Thanks for writing about exercise. Thats been one of my big concerns too. My husband, an MD, refuses to believe that exercise could possible be bad for any medical condition. But, when I tried to get back to the gym in January. I ran 3X a week for 2 weeks and did intermittent free weights and circuit training. I was thrown into a full blown period of worsening symptoms. My whole body ached bones, joint, etc. plus the exhaustion. I gave up for a bit. Maybe if I stayed with it the symptoms would gradually lessen, but I am afraid to try.

Julie said...

I'm so excited to have found your blog! I'm facing this diagnosis myself (systemic) and, after a 2 month lapse in the gym, took my usual spin class only to break out in hives :(

Heat triggers me. I'm currently trying to find a workout that is effective without increasing my body heat too much. I'm considering in investing in a cooling vest as well.

Mrs said...

Thank you for posting about this. Exercise has been a major concern of mine - well, fear, really, since I get very overheated in the gym and the itching is unbearable.

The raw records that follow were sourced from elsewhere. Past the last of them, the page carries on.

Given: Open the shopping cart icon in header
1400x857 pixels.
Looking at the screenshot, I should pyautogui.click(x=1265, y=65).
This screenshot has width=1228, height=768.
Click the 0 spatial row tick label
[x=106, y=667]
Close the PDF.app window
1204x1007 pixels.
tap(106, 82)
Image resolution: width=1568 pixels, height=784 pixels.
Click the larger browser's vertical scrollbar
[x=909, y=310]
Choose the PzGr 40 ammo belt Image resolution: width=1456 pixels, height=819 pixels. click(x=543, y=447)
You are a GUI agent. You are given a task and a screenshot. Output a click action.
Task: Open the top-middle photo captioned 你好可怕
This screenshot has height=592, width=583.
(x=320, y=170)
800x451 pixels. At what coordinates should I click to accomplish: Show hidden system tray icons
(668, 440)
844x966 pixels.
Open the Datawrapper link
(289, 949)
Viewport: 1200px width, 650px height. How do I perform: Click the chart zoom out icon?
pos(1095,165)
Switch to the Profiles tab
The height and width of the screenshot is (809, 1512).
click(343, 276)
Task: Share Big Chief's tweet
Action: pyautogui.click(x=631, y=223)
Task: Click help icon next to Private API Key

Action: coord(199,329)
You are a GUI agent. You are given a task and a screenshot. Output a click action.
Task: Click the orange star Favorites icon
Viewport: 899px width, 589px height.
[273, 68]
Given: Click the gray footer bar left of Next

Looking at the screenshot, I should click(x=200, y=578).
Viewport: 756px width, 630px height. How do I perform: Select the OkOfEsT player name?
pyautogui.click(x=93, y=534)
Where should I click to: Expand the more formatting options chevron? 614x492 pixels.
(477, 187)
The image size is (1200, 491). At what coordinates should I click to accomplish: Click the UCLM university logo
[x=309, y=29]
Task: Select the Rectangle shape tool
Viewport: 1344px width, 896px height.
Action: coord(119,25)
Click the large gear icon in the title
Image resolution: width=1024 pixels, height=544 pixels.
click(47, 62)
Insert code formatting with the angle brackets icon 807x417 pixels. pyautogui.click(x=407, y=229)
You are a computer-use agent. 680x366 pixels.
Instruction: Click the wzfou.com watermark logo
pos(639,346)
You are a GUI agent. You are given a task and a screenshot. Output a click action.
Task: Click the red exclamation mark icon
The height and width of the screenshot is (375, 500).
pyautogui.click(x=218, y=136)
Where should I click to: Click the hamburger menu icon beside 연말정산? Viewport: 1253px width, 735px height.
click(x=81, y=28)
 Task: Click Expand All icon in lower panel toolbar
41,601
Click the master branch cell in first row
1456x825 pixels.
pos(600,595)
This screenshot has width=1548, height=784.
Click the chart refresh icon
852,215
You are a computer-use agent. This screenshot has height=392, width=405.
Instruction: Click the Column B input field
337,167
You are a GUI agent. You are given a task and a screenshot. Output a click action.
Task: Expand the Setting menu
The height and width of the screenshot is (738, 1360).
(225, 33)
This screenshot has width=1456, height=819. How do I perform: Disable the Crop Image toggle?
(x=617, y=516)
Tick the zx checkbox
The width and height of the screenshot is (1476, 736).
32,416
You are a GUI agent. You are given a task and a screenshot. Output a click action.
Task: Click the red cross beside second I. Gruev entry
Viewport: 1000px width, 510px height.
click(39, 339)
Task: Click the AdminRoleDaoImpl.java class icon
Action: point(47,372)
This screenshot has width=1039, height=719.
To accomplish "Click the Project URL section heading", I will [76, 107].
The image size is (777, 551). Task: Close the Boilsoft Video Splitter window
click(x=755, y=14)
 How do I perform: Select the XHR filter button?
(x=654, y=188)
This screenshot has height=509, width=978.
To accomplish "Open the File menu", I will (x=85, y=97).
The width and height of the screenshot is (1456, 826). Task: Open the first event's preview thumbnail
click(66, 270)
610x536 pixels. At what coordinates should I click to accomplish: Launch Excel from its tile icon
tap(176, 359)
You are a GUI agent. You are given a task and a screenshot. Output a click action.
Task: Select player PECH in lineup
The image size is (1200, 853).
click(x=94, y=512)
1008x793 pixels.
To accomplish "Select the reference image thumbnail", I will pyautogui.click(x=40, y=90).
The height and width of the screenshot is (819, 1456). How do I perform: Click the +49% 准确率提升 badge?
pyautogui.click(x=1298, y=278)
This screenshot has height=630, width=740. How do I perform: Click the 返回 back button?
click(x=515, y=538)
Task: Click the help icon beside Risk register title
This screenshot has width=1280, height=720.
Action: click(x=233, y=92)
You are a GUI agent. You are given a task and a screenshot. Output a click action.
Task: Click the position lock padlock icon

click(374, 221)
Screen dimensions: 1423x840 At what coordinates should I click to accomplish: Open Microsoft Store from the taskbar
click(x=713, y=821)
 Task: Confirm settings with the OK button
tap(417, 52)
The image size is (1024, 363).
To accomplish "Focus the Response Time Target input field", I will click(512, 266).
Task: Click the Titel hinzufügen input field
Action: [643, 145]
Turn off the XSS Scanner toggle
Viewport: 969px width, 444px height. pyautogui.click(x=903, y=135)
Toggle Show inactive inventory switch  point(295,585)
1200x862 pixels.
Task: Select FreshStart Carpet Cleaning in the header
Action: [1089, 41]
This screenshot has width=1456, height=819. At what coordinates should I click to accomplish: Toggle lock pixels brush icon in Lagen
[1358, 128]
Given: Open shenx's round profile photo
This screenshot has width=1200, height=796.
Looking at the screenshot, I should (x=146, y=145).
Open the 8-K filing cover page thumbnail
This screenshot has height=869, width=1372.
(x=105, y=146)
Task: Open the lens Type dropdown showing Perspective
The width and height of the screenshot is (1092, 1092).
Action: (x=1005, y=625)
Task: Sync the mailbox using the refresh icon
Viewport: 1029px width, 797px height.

But reading about your experience, I can see that exercise IS possible. It's all about finding what works and making it work for you.

I wish you well with your condition. xxx

Anonymous said...

Thanks for the article on Masto; I have had Systemic Mastocytosis for 34 years, I was very active with college and high school sports, after having a "shock" on the soccer field I stopped all exercise. I started again around 7 years ago..my family doctor recommend that I drnk plenty of water when doing exercise..I started very slowly and in the 2 years my exercise time had gone from 20 minutes to 45 minutes ...it is now 120 minutes each day...I have had very little problems with doing this... when I feel the Mast cells degranulating I simply do not go as hard,but go half or quarter speed...in my experience you have to buildup to a level and for me it took years... heat is a big factor in making sure you do not go into shock...water seems to help when I get to hot..hope this helps for exercise has helped me! EW

Anonymous said...

To everyone who has posted their comments; THANK YOU!

I was just diagnosed recently after many years of unexplained exhaustion for the smallest things. Being in the Army, one has to keep in shape. It's been extremely hard for me since other meds have caused weight gain.

Slowly but surely I hope to build up my exercise sessions to help me get back into shape.

~ GI Jodi

Unknown said...

This Candish Sports Stringer Top is a Sleeveless men gym vest which offers maximum comfort, as well as outstanding muscle recovery after exercise.

Liz said...

I have mastocytosis as well. The past 5 years or so I have noticed that periodically I would get very gaseous and stomach cramping and feel the need to poop when I exerted myself. I don't go to a gym but this happens sometimes when I run, xc ski or hike. It seems to be more frequent now and happens about 45 minutes into my activity. My oncologist has me taking Pepcid Extra Strength and suggested I take another one if I know I will be active. It doesn't seem to help. My dermatologist, the one that diagnosed my mast cell disease, suggested I ask my doctor about Gastrone. (Ranitidine). Looking it up it basically is Zantac. Has anyone out there had something similar happen when they exercize? Has anyone had good results with a medication for it??

Anonymous said...

Between the article and comments this is the most useful resource for exercise and masto that I have found--so thank you all. I've never been an exercise fan. When I was diagnosed with Indolent Systemic Mastocytosis 3 years ago, I became even less of a fan. Even the mild 40 minute balance class I was in left me achy, vaguely nauseous and drowsy for the rest of the day. Treadmill is the only activity that seems to work for me. I've yet to find an upper-body workout that is safe. The comment about starting slow and building up may be helpful.